Shen K F, Crain S M
Department of Neuroscience, Albert Einstein College of Medicine, Yeshiva University, Bronx, NY 10461, USA.
Brain Res. 1997 May 23;757(2):176-90. doi: 10.1016/s0006-8993(97)00197-2.
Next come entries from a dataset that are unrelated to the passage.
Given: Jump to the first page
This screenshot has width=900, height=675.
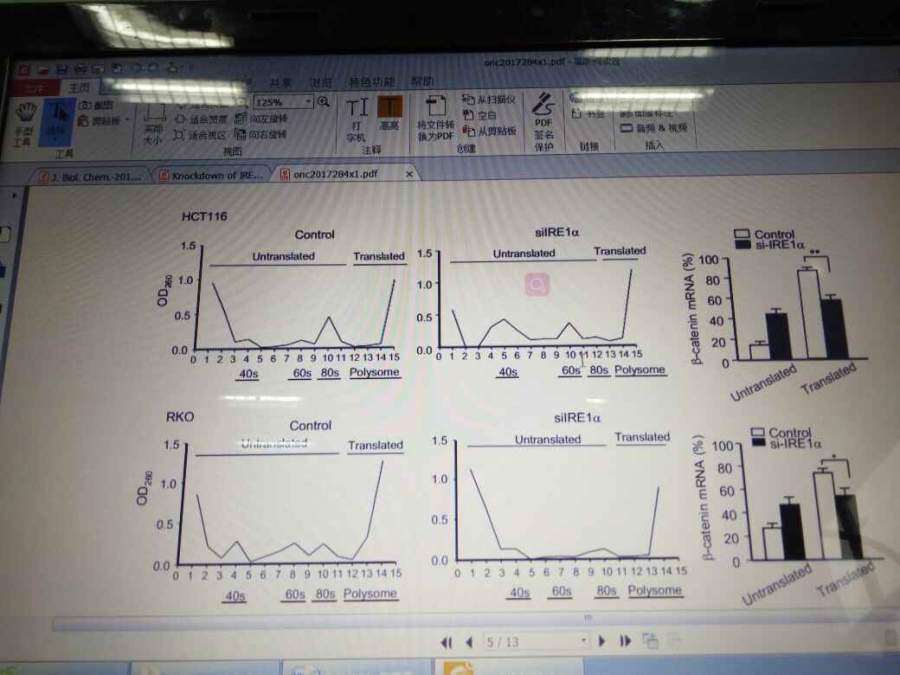Looking at the screenshot, I should click(x=447, y=642).
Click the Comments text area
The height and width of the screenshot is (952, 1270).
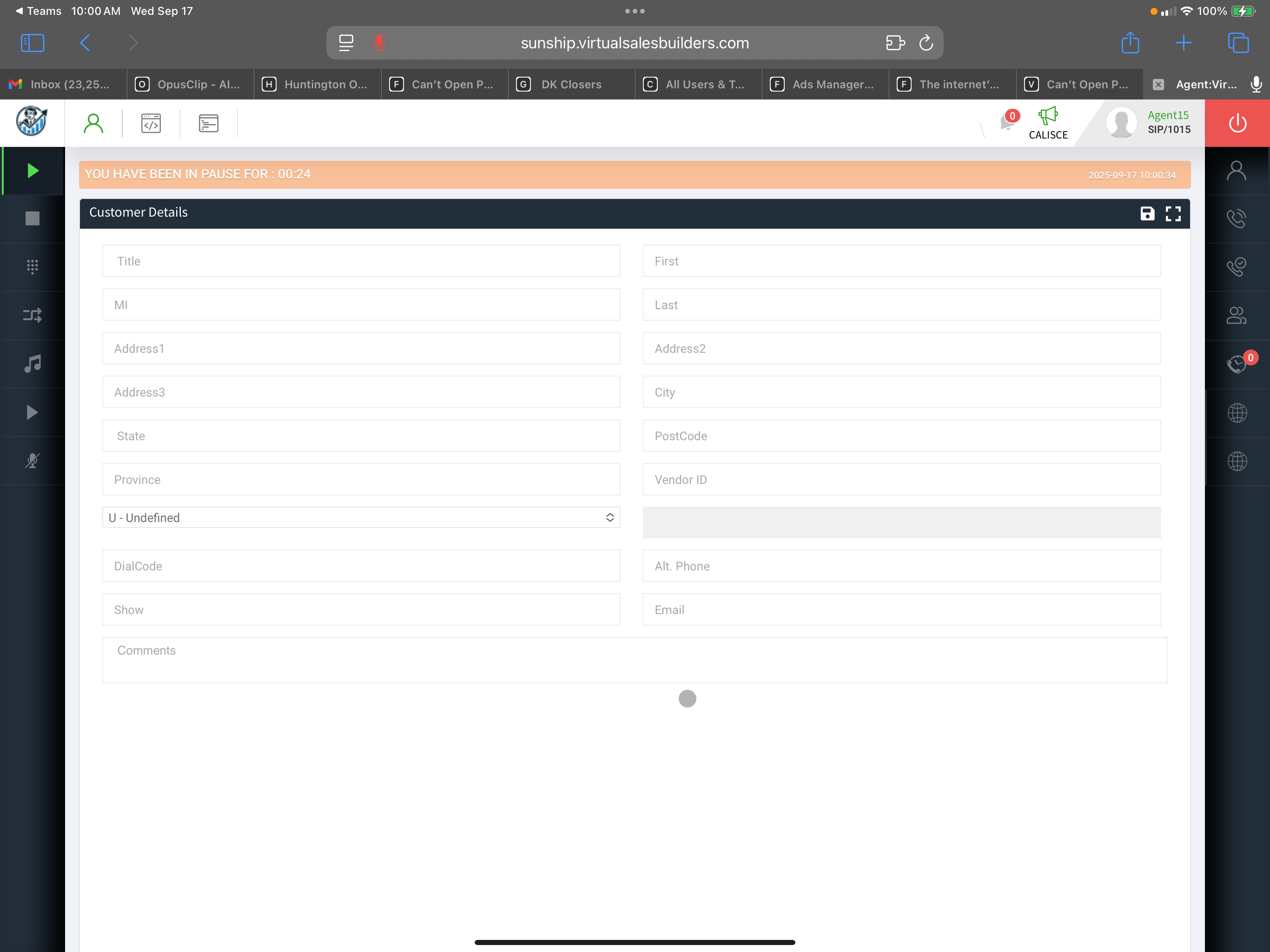coord(634,660)
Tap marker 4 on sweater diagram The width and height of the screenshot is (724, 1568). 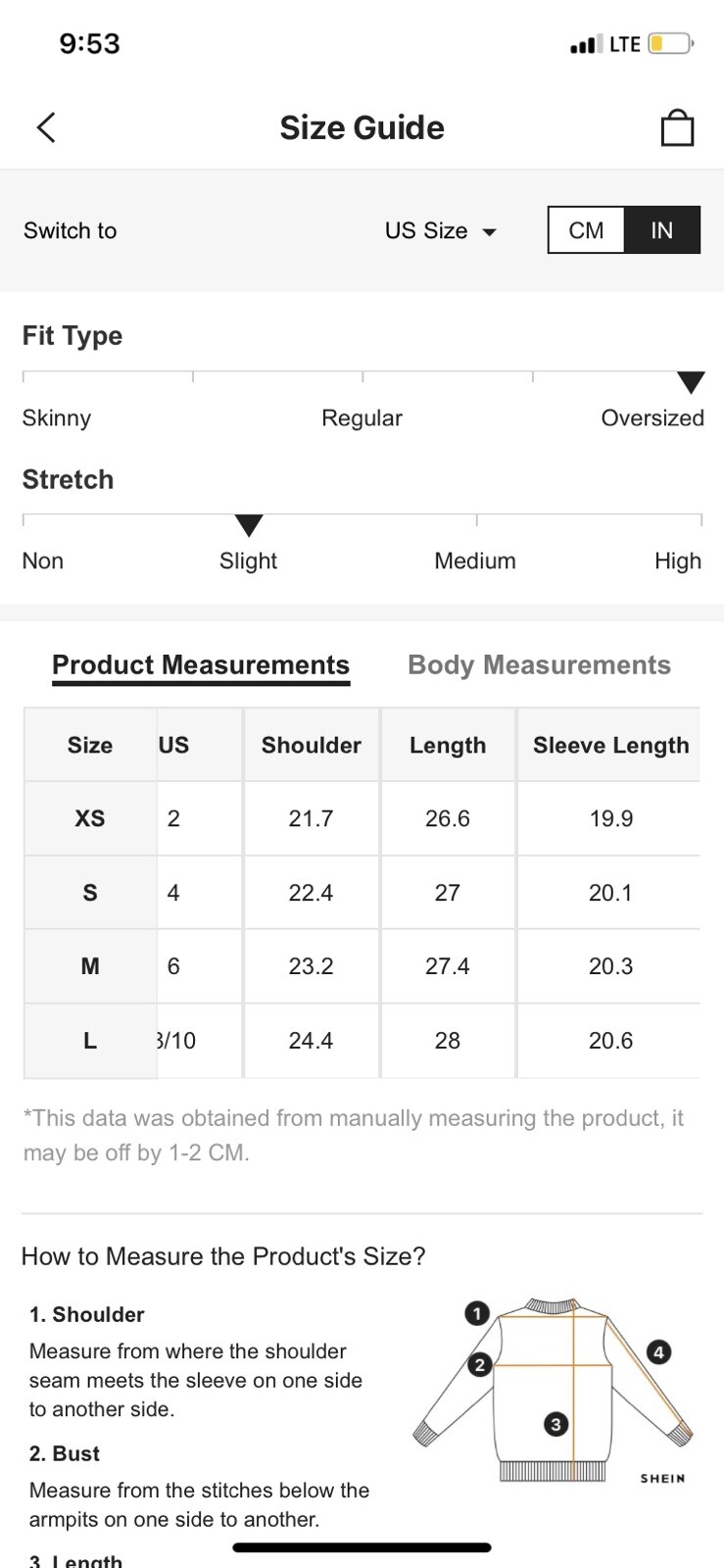click(x=658, y=1352)
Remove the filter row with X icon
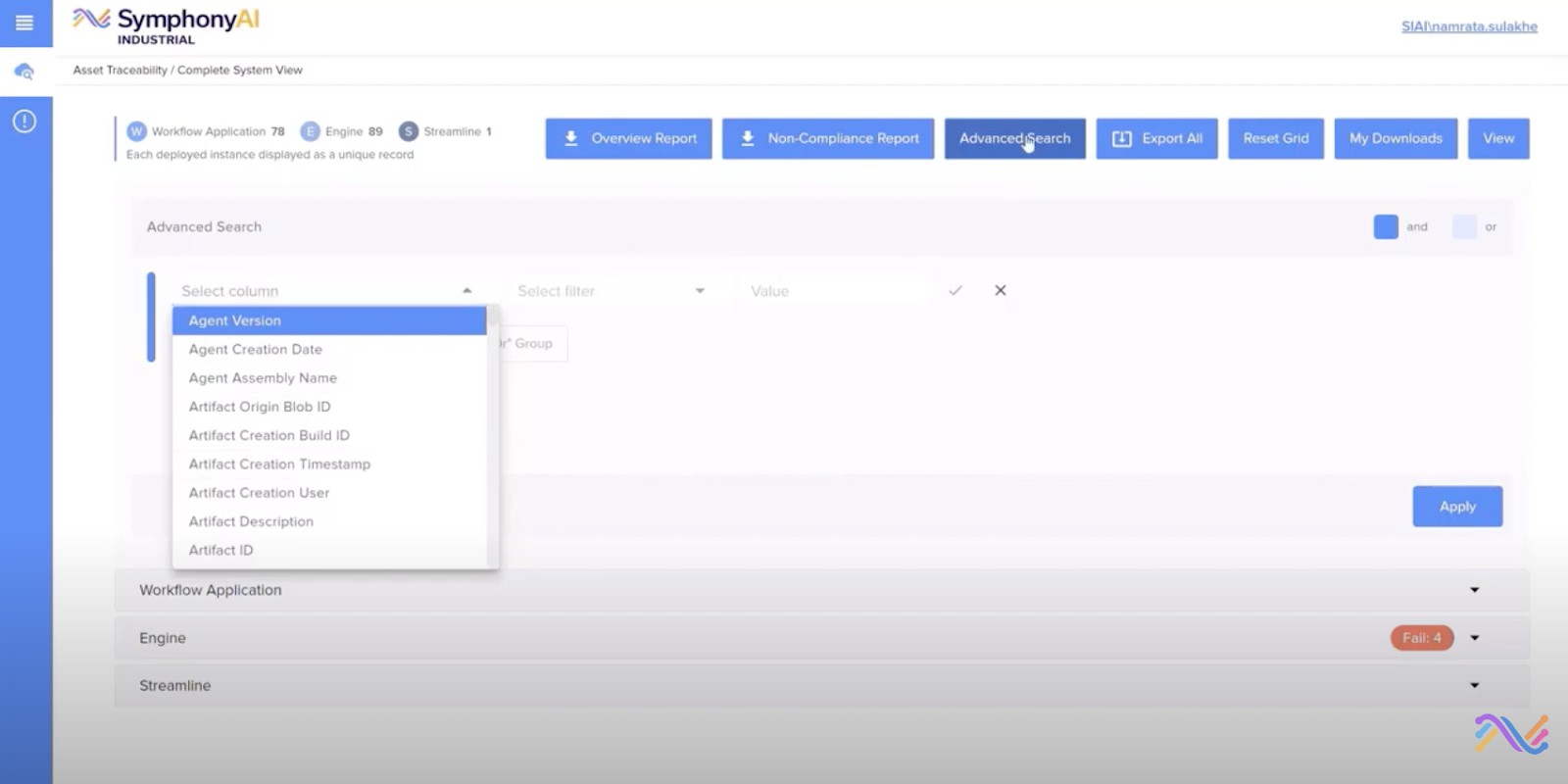The height and width of the screenshot is (784, 1568). 1001,290
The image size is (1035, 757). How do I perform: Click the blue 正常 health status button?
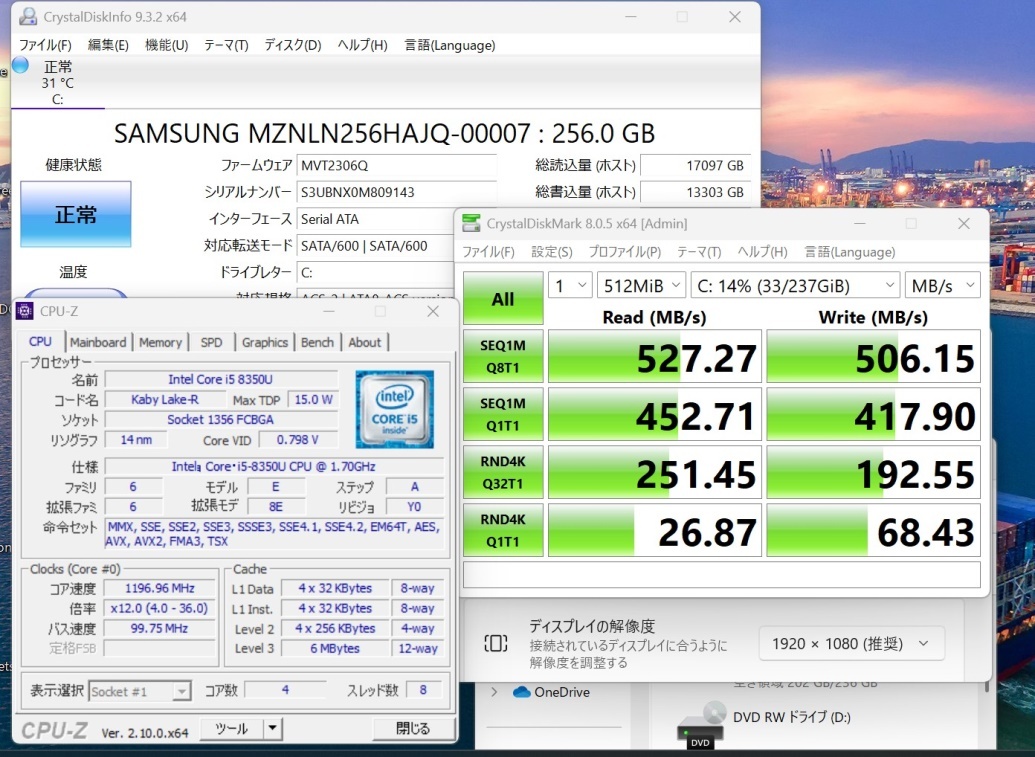tap(76, 214)
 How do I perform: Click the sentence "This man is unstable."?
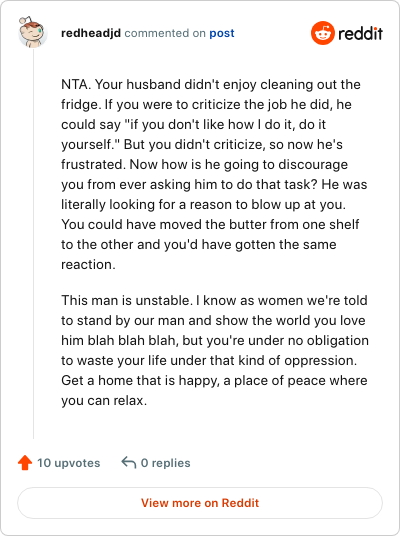click(127, 300)
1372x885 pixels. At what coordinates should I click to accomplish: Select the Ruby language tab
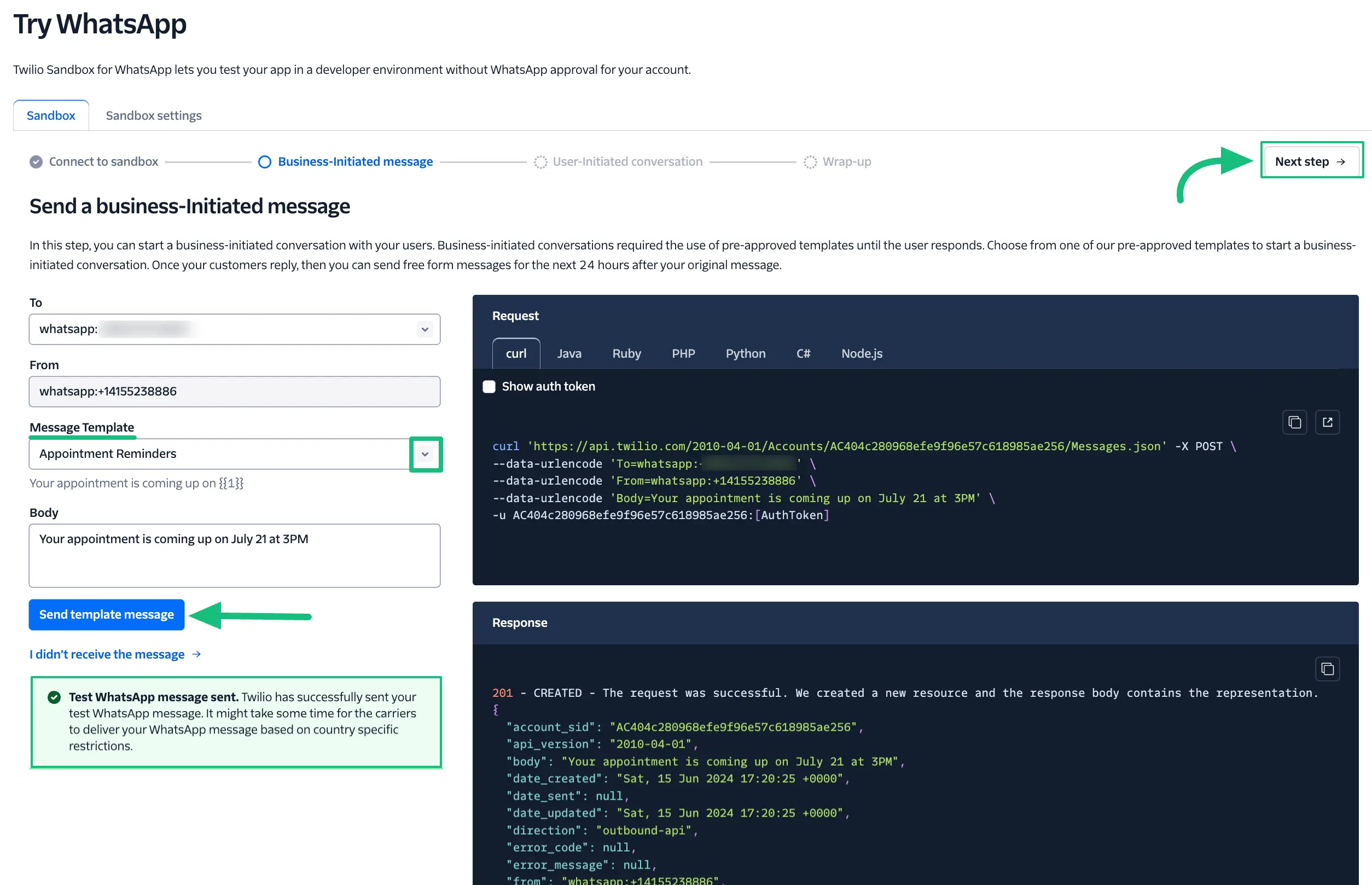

In previous studies we showed that low (pM) concentrations of naloxone (NLX), naltrexone (NTX) or etorphine selectively antagonize excitatory, but not inhibitory, opioid receptor-mediated functions in nociceptive types of sensory neurons in culture. Cotreatment of these neurons with pM NTX or etorphine not only results in marked enhancement of the inhibitory potency of acutely applied nM morphine [or other bimodally-acting (inhibitory/excitatory) opioid agonists], but also prevents development of cellular manifestations of tolerance and dependence during chronic exposure to microM morphine. These in vitro studies were confirmed in vivo by demonstrating that acute cotreatment of mice with morphine plus a remarkably low dose of NTX (ca. 10 ng/kg) does, in fact, enhance the antinociceptive potency of morphine, as measured by hot-water tail-flick assays. Furthermore, chronic cotreatment of mice with morphine plus low doses of NTX markedly attenuates development of naloxone-precipitated withdrawal-jumping in physical dependence assays. The present study provides systematic dose-response analyses indicating that NTX elicited optimal enhancement of morphine's antinociceptive potency in mice when co-administered (i.p.) at about 100 ng/kg together with morphine (3 mg/kg). Doses of NTX as low as 1 ng/kg or as high as 1 microg/kg were still effective, but to a lesser degree. Oral administration of NTX in the drinking water of mice was equally effective as i.p. injections in enhancing the antinociceptive potency of acute morphine injections and even more effective in attenuating development of tolerance and NLX-precipitated withdrawal-jumping during chronic cotreatment. Cotreatment with a subanalgesic dose of etorphine (10 ng/kg) was equally effective as NTX in enhancing morphine's antinociceptive potency and attenuating withdrawal-jumping after chronic exposure. These studies provide a rationale for the clinical use of ultra-low-dose NTX or etorphine so as to increase the antinociceptive potency while attenuating the tolerance/dependence liability of morphine or other conventional bimodally-acting opioid analgesics.
在先前的研究中,我们发现低浓度(皮摩尔)的纳洛酮(NLX)、纳曲酮(NTX)或埃托啡能选择性地拮抗培养的伤害性感觉神经元中兴奋性而非抑制性阿片受体介导的功能。用皮摩尔浓度的NTX或埃托啡共同处理这些神经元,不仅会显著增强急性应用纳摩尔吗啡[或其他具有双相作用(抑制性/兴奋性)的阿片类激动剂]的抑制效力,还能防止在长期暴露于微摩尔吗啡期间出现耐受性和依赖性的细胞表现。这些体外研究在体内得到了证实,通过证明用吗啡加极低剂量的NTX(约10纳克/千克)对小鼠进行急性共同处理,实际上确实增强了吗啡的镇痛效力,这是通过热水甩尾试验测量的。此外,用吗啡加低剂量的NTX对小鼠进行慢性共同处理,在身体依赖性试验中能显著减轻纳洛酮诱发的戒断跳跃反应。本研究提供了系统的剂量反应分析,表明当NTX与吗啡(3毫克/千克)腹腔注射共同给药时,以约100纳克/千克的剂量能使小鼠体内吗啡的镇痛效力得到最佳增强。低至1纳克/千克或高达1微克/千克的NTX剂量仍然有效,但程度较小。在小鼠饮用水中口服NTX与腹腔注射在增强急性吗啡注射的镇痛效力方面同样有效,并且在慢性共同处理期间减轻耐受性和纳洛酮诱发的戒断跳跃反应方面甚至更有效。用亚镇痛剂量的埃托啡(10纳克/千克)共同处理在增强吗啡的镇痛效力和减轻慢性暴露后的戒断跳跃反应方面与NTX同样有效。这些研究为超低剂量NTX或埃托啡的临床应用提供了理论依据,以便在增强镇痛效力的同时减轻吗啡或其他传统双相作用阿片类镇痛药的耐受性/依赖性。